GIVEN EXERCISE
Count the rows that contain the string "which", treating uppercase and lowercase as different. Reply with the number only.

DATA
-=-=-

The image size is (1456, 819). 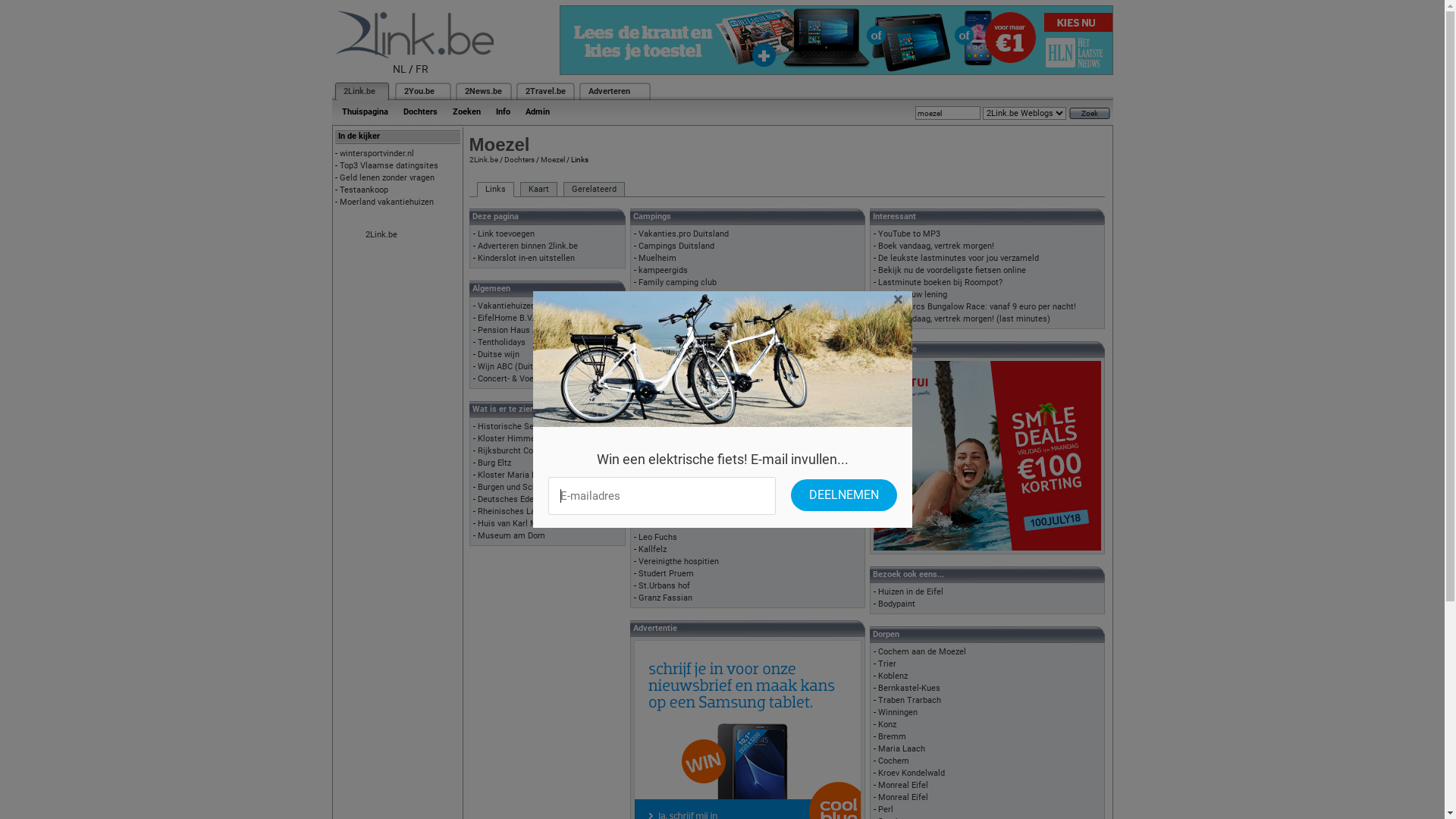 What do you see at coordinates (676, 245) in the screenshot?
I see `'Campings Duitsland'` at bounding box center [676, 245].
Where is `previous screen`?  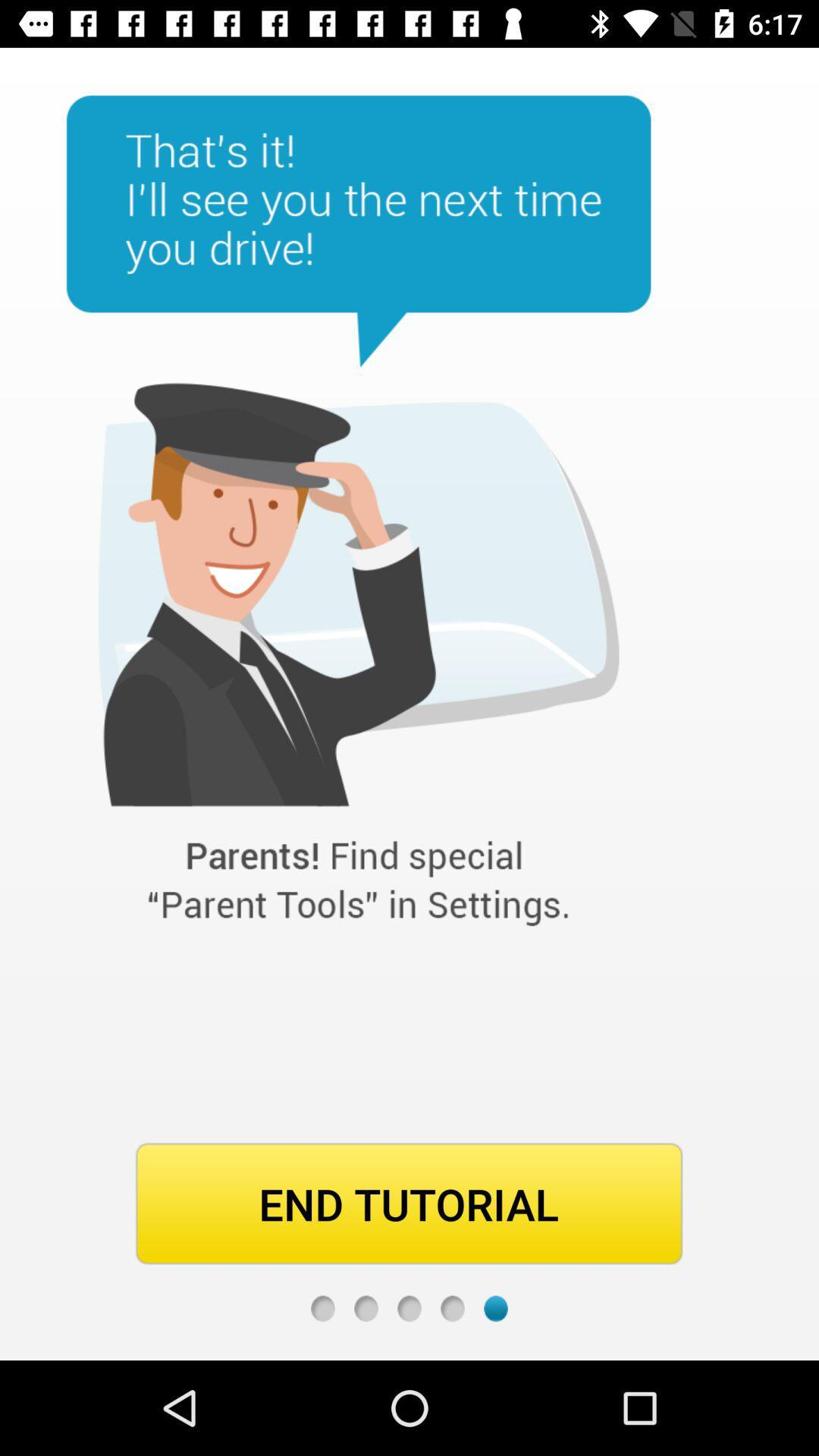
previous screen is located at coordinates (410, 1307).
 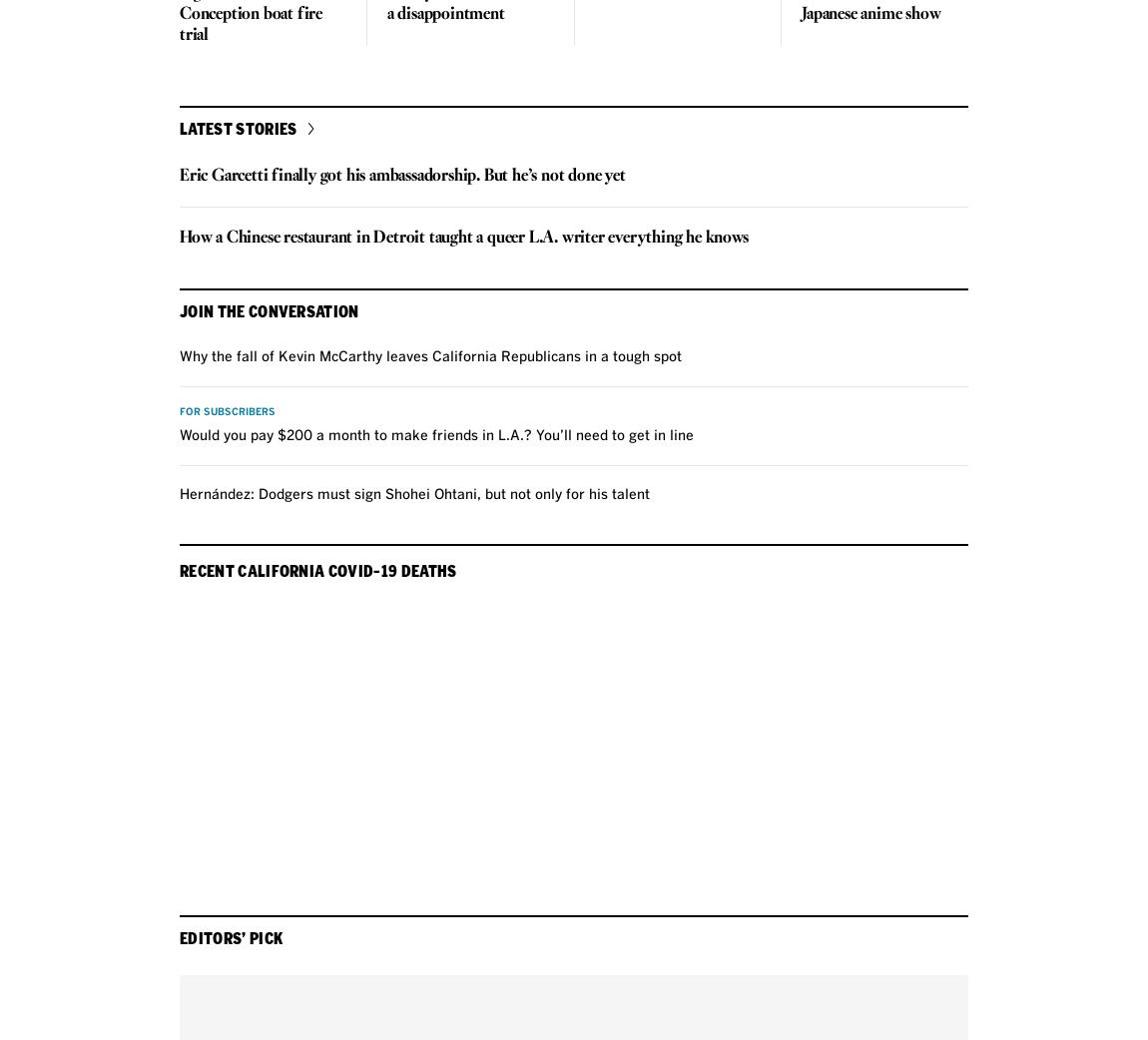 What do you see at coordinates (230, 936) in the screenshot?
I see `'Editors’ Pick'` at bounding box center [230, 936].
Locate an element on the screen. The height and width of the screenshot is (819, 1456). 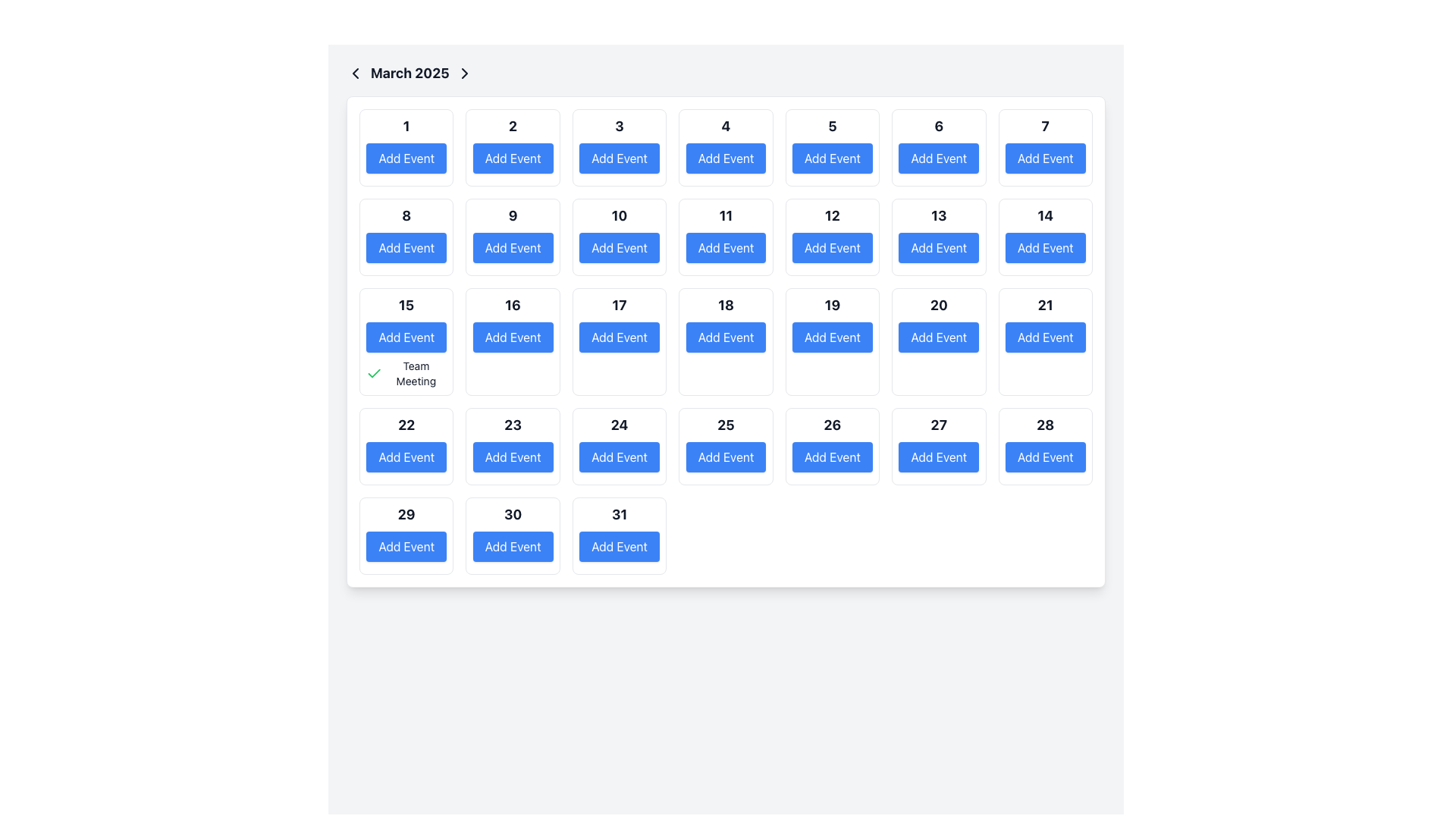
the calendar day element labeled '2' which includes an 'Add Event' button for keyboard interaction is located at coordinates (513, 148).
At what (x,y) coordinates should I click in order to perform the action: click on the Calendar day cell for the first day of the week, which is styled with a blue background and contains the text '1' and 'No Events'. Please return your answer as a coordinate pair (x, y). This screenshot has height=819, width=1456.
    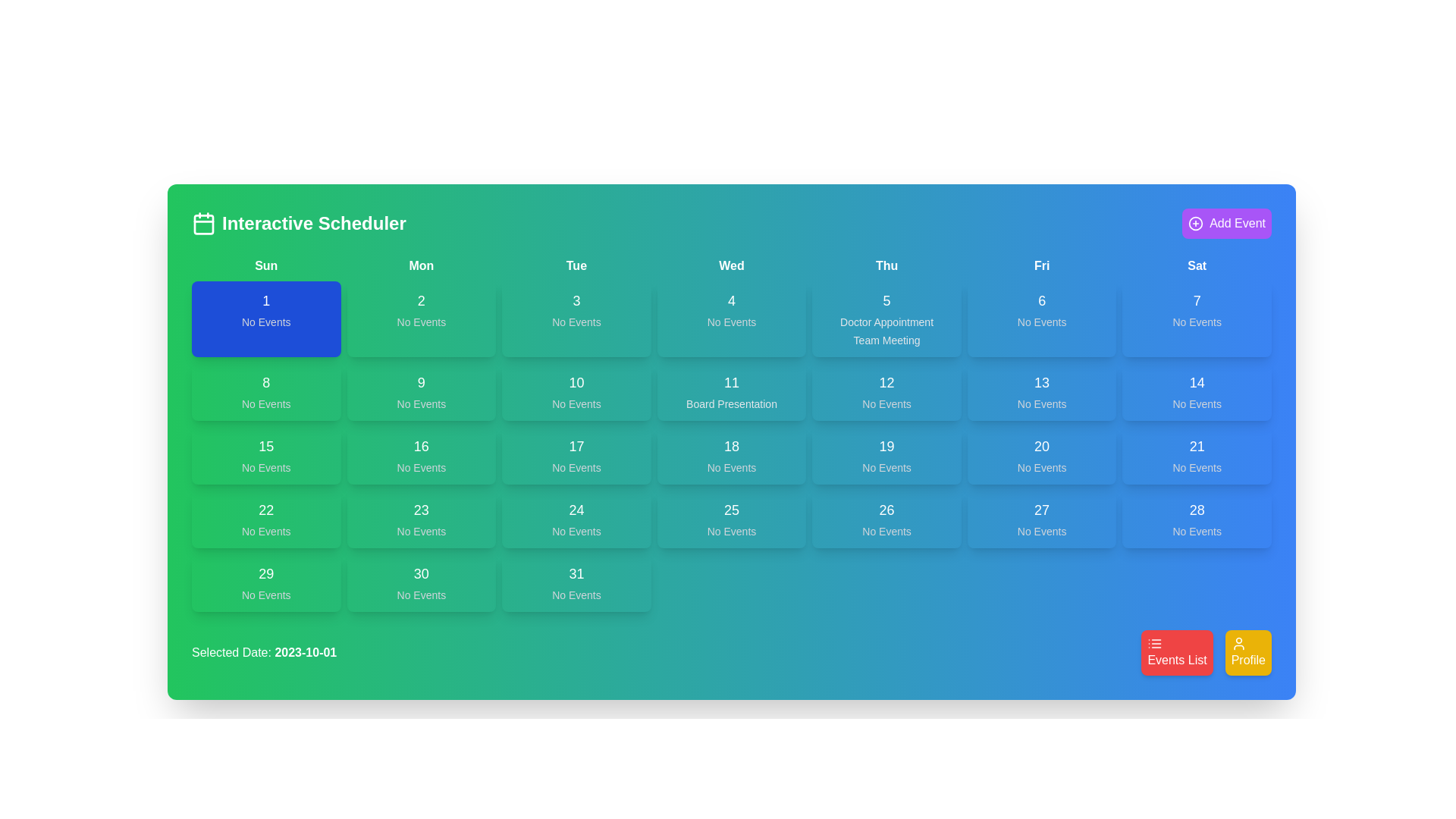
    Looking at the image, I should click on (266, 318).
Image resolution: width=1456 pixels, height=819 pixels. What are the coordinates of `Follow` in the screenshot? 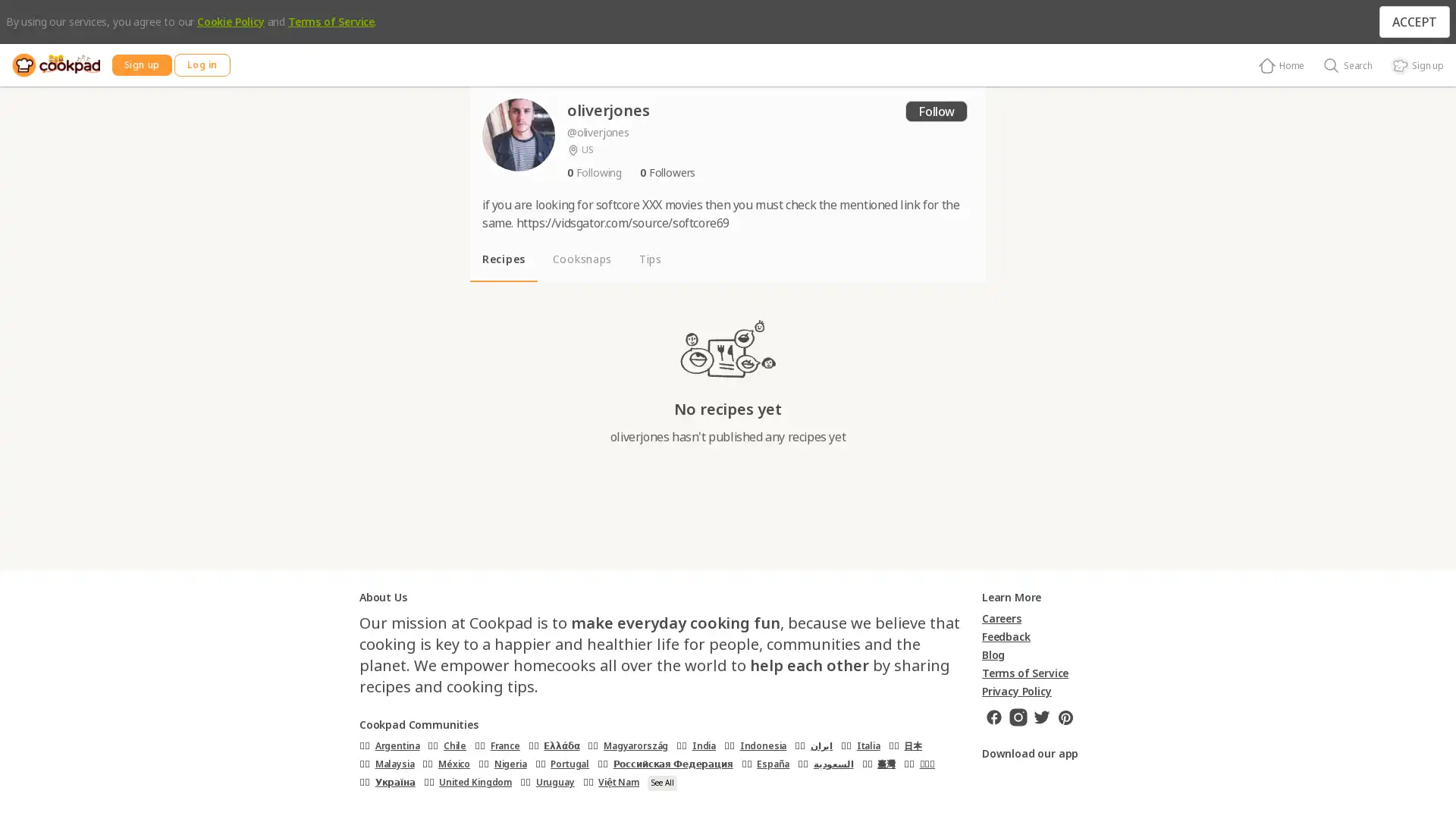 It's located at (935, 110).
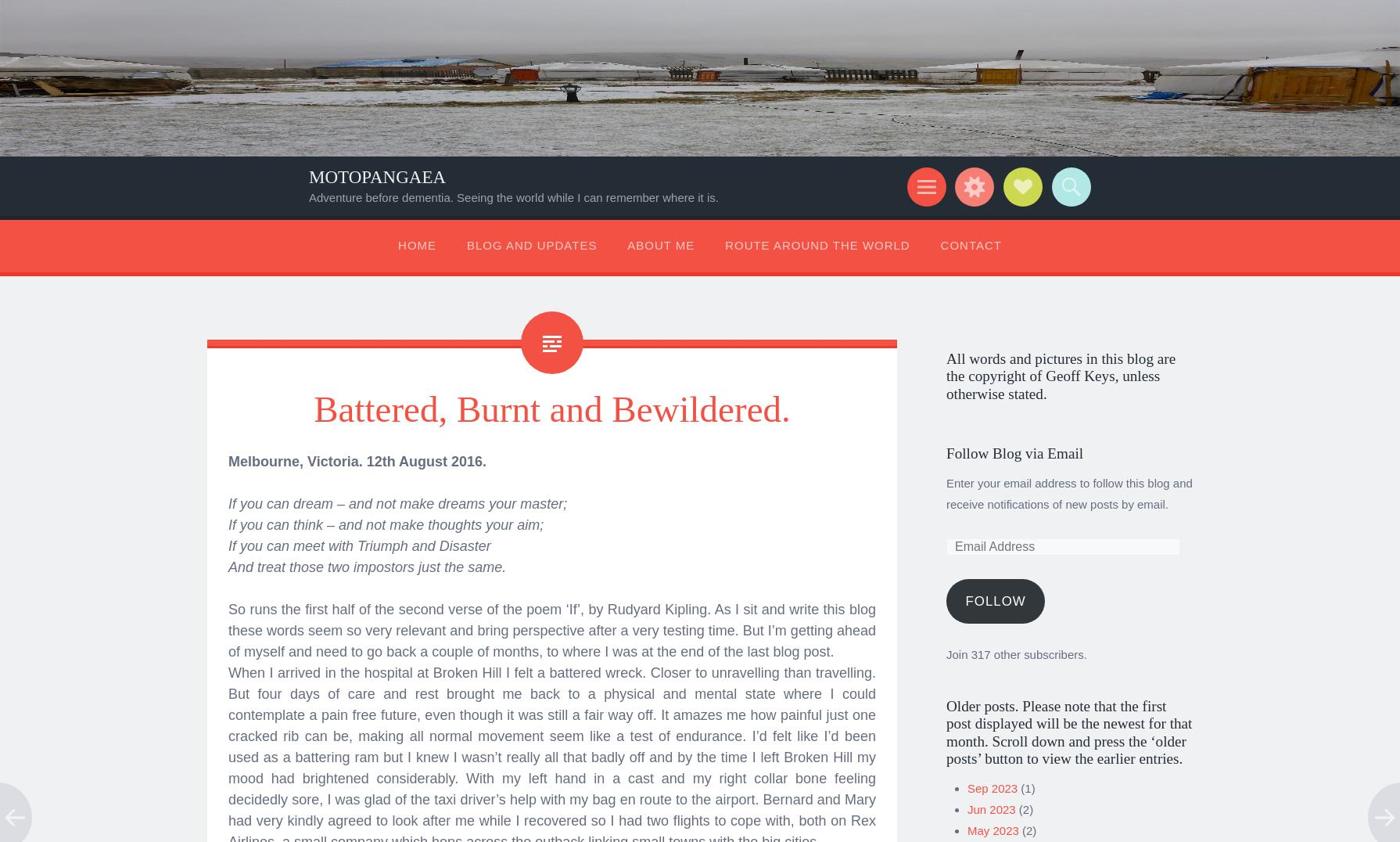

-=-=-

CORRECT RESULT
2